▶ **Tarefa a cumprir**
No trecho sobre cientistas mães, qual porcentagem das docentes mães submeteu artigos?

━━━━━ Trecho fornecido ━━━━━

Outro problema para as cientistas mães e também docentes é conseguiram cumprir prazos relacionados a solicitações de fomento, bolsas e submissão. Nos levantamentos do grupo Parent in Science, a porcentagem de mulheres sem filhos que conseguiram cumprir esses prazos é de 79,9%. O número de mulheres com filhos que conseguiram submeter artigos científicos conforme o planejado também é mais baixo do que o de mulheres sem filhos. Apenas 47,4% das docentes mães submeteram artigos, enquanto, para as mulheres sem filhos, esse número foi de 56,4%.

Esse número escancara a desigualdade entre homens e mulheres na Ciência, mas, ainda assim, as contribuições das mulheres para a Ciência são inúmeras. As mulheres cientistas, mesmo com filhos, desenvolvem pesquisas brilhantes e contribuem significativamente para o desenvolvimento da Pesquisa e da Ciência no mundo. É importante demais meninas se reconhecerem em grandes cientistas, pois isso estimula ainda mais jovens meninas pela curiosidade e estudo em áreas científicas.

━━━━━ Dados apresentados ━━━━━

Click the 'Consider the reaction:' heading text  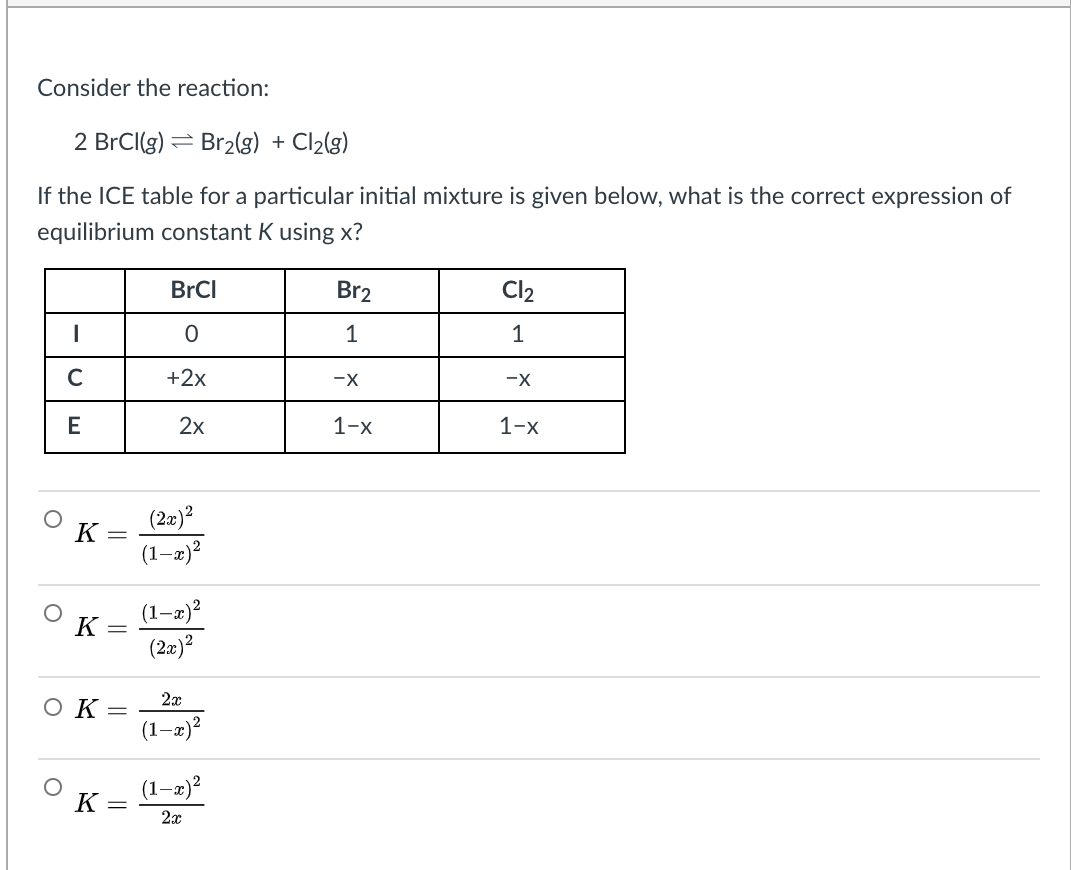(x=152, y=88)
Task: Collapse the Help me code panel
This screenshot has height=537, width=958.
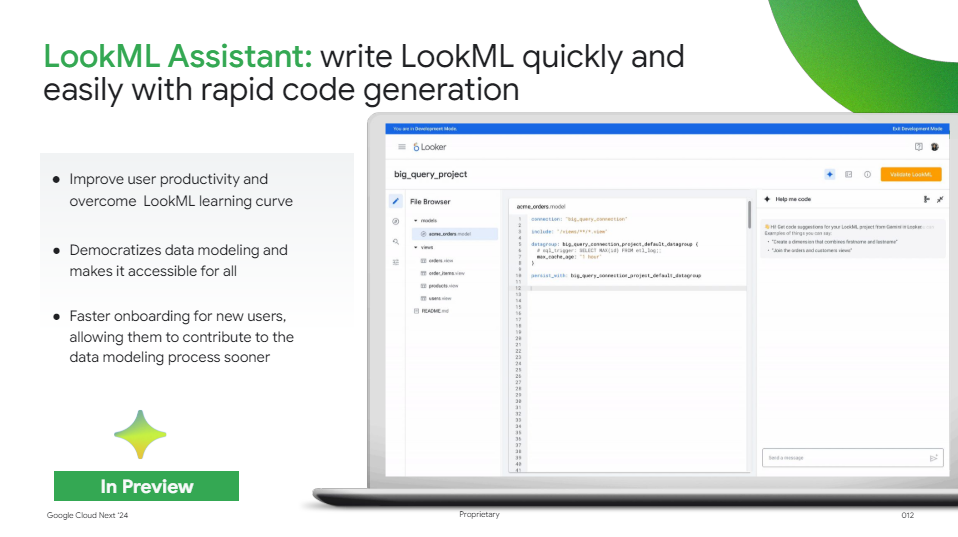Action: pyautogui.click(x=940, y=199)
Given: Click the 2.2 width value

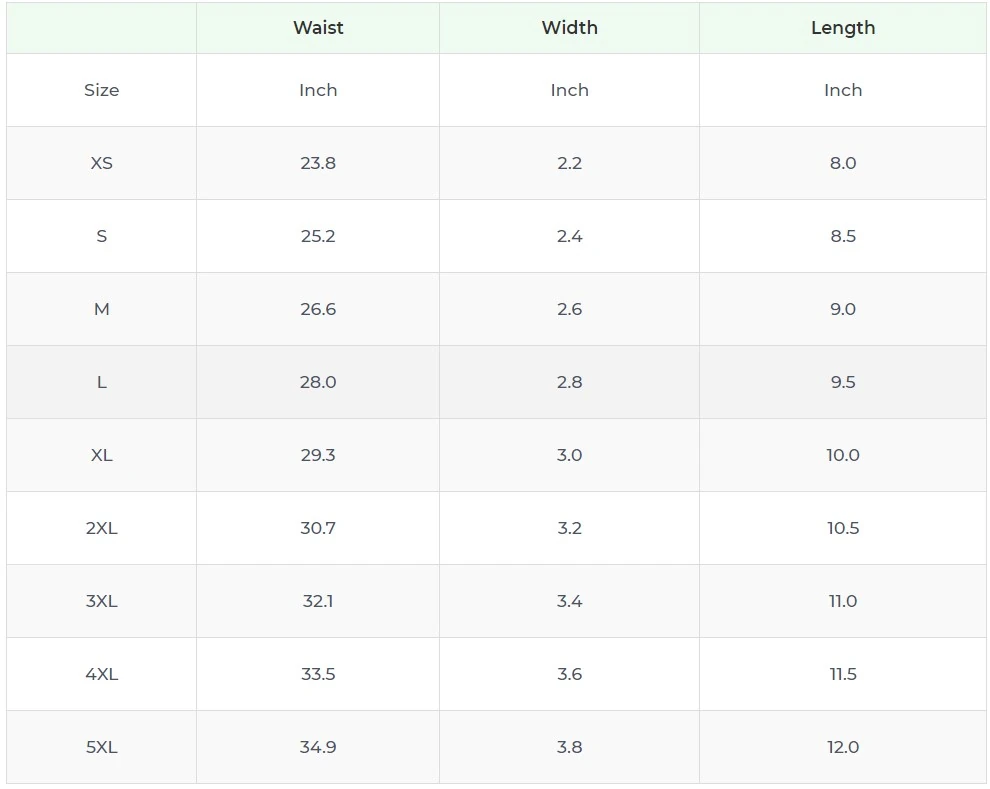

━━━━━

▶ **Resposta abaixo**
47,4% das docentes mães submeteram artigos.